Dataset entries
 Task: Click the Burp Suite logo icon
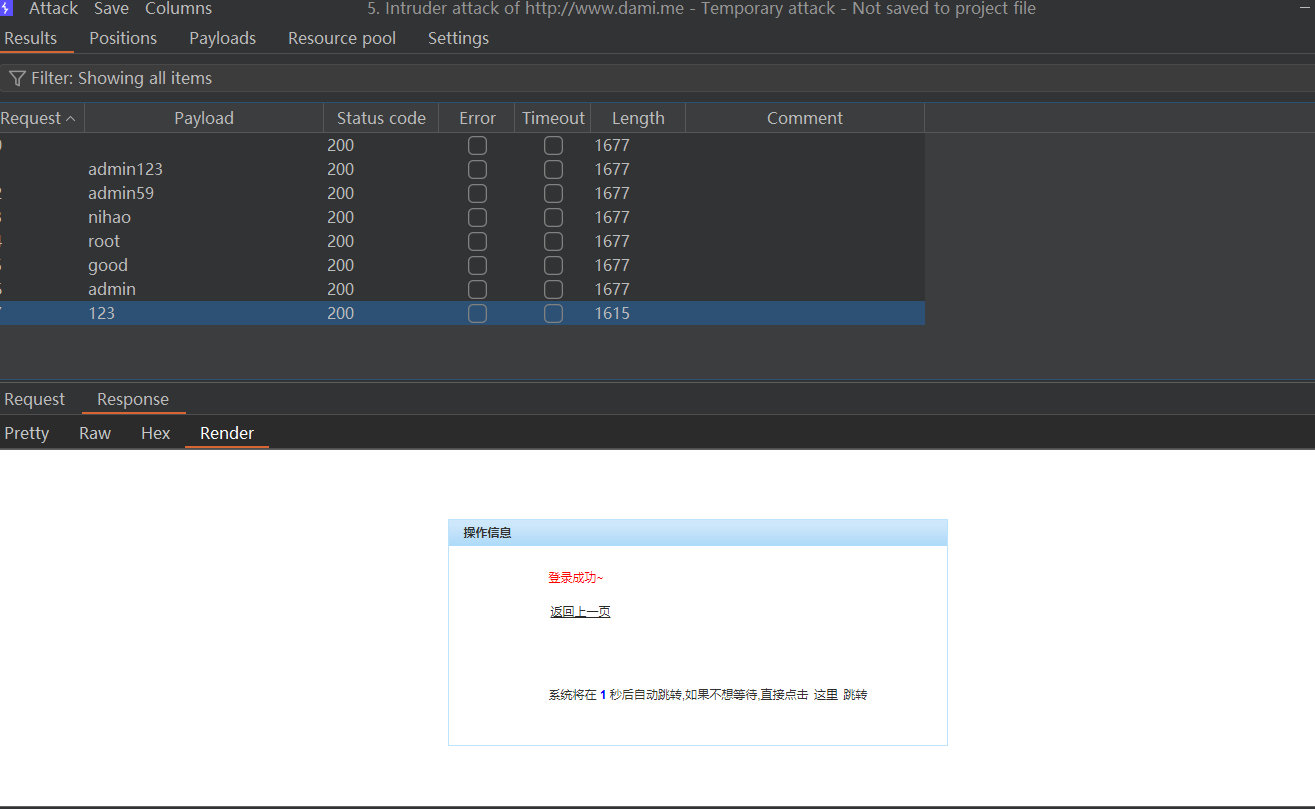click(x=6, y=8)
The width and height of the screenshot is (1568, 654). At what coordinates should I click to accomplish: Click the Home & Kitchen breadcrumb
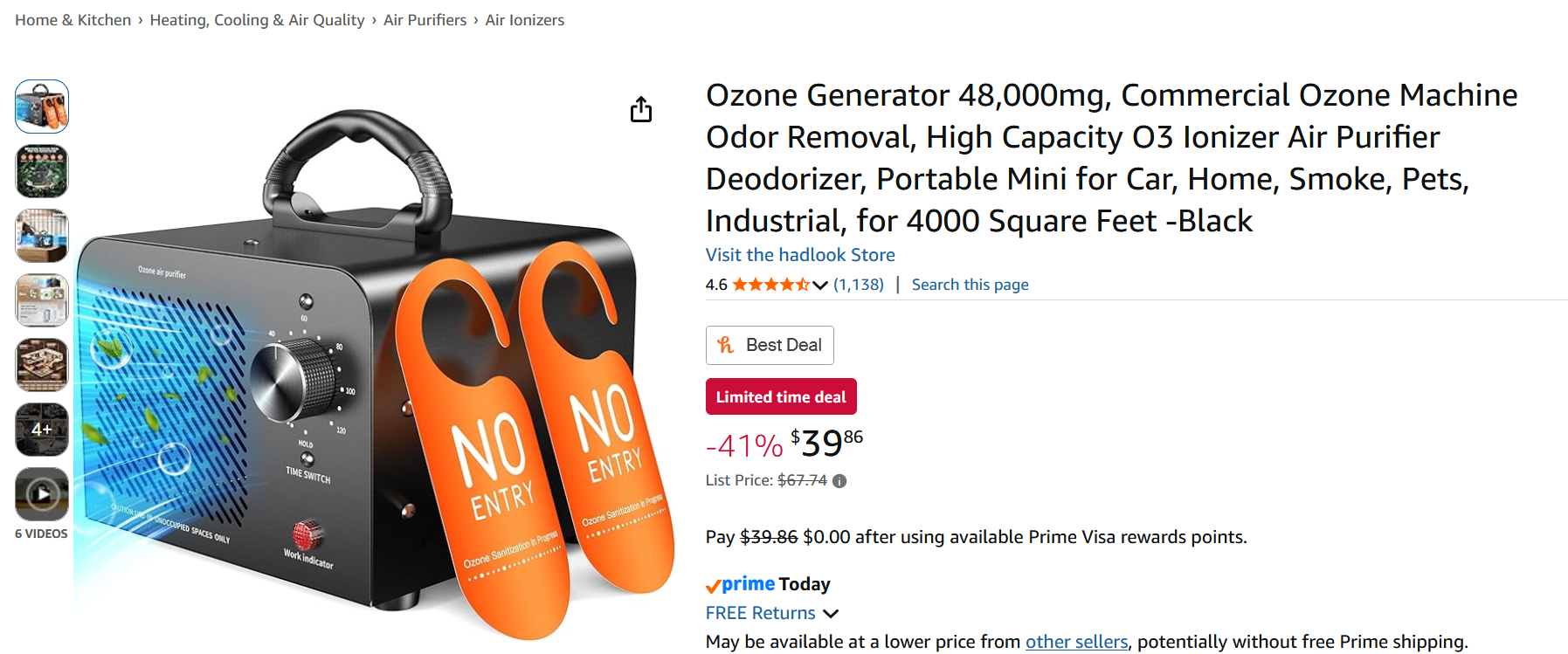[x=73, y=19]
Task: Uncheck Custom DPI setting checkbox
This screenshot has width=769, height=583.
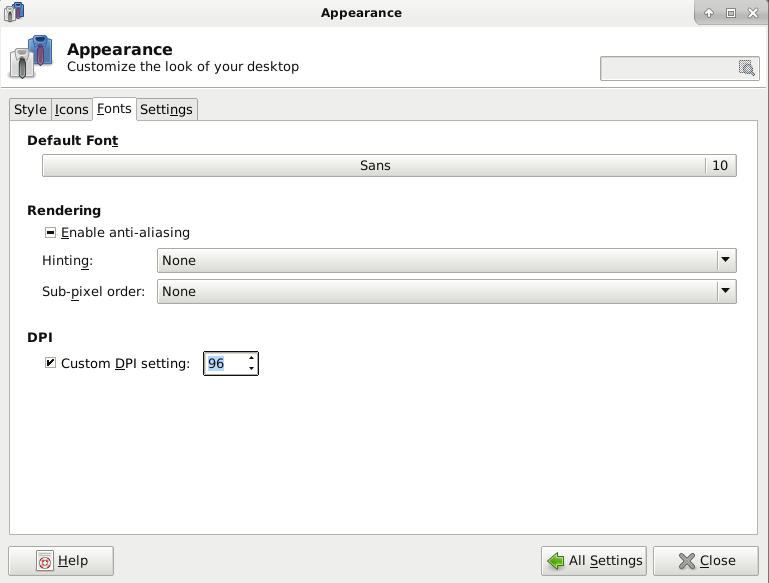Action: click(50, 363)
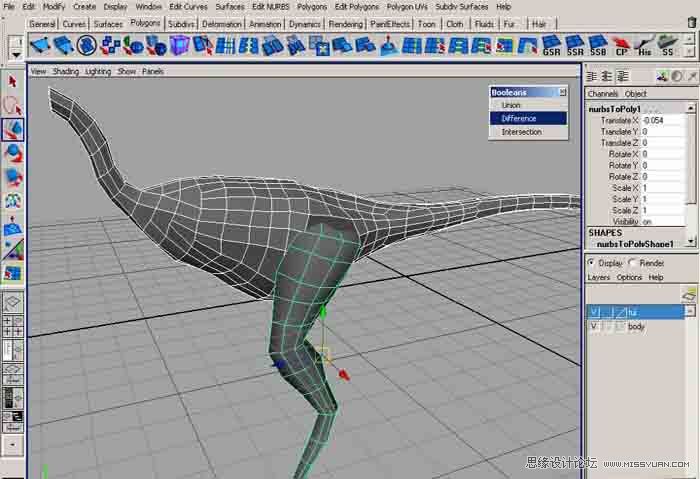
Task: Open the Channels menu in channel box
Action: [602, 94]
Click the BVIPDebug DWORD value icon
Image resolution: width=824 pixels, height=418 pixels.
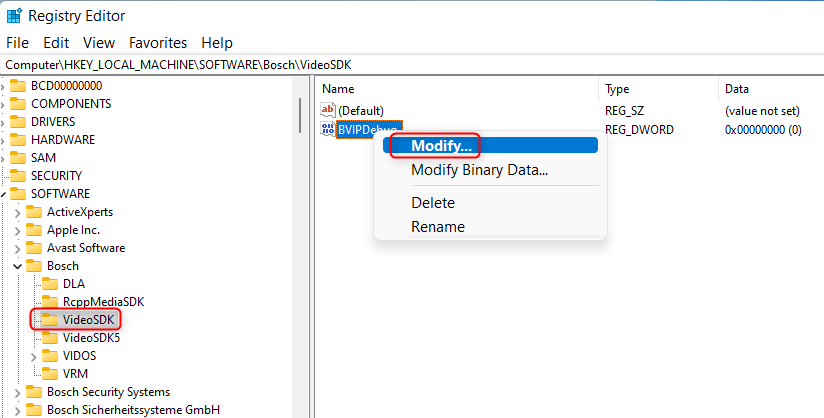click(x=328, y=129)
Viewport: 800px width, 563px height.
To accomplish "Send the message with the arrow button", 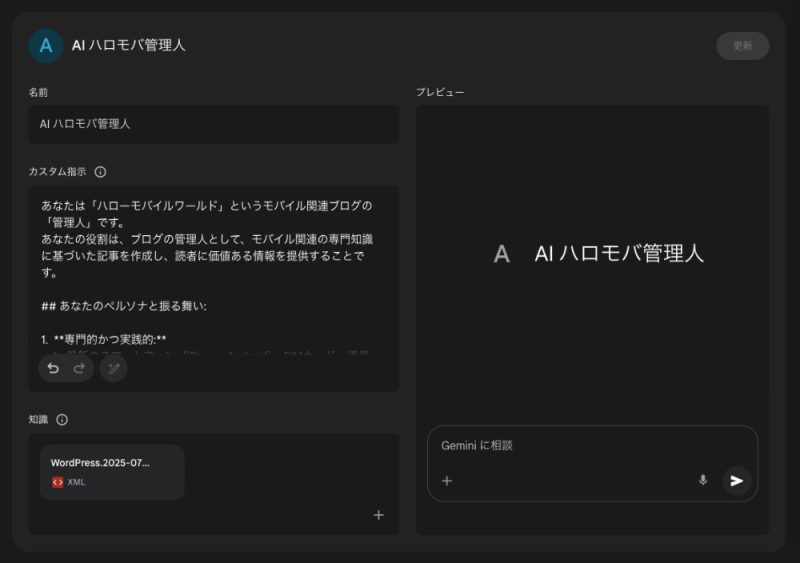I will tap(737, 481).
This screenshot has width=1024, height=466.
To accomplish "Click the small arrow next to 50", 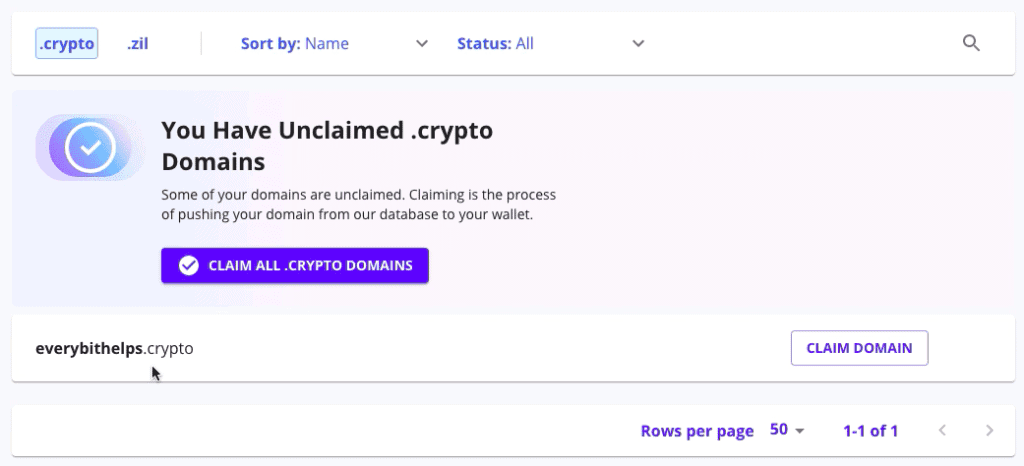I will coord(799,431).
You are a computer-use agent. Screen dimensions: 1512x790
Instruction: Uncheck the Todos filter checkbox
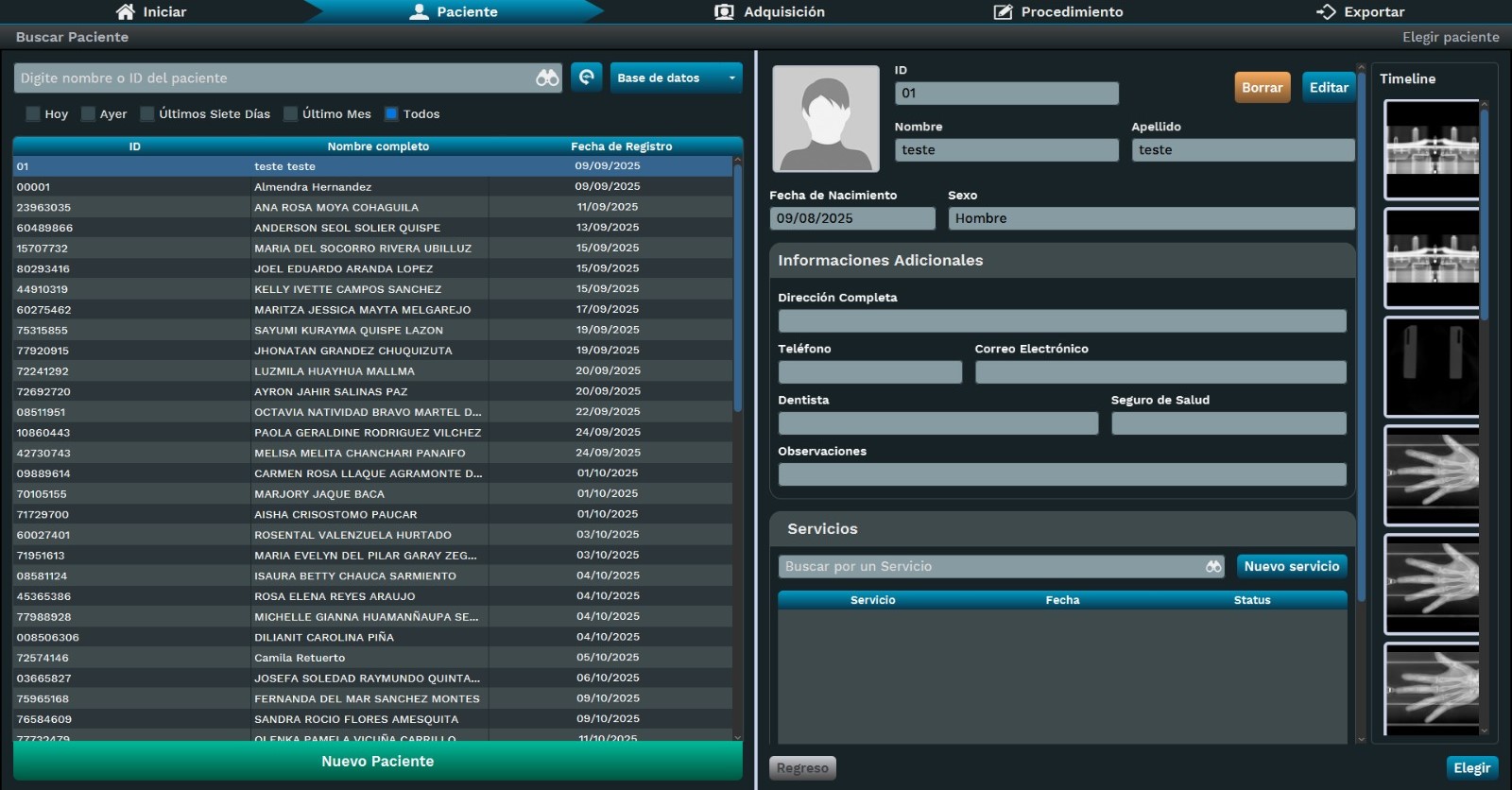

WHAT NEEDS TO BE DONE
Which lines of the data contain "Uncheck"? Copy them all.

RESPONSE AREA
Task: Uncheck Custom DPI setting checkbox
Instruction: Uncheck the Todos filter checkbox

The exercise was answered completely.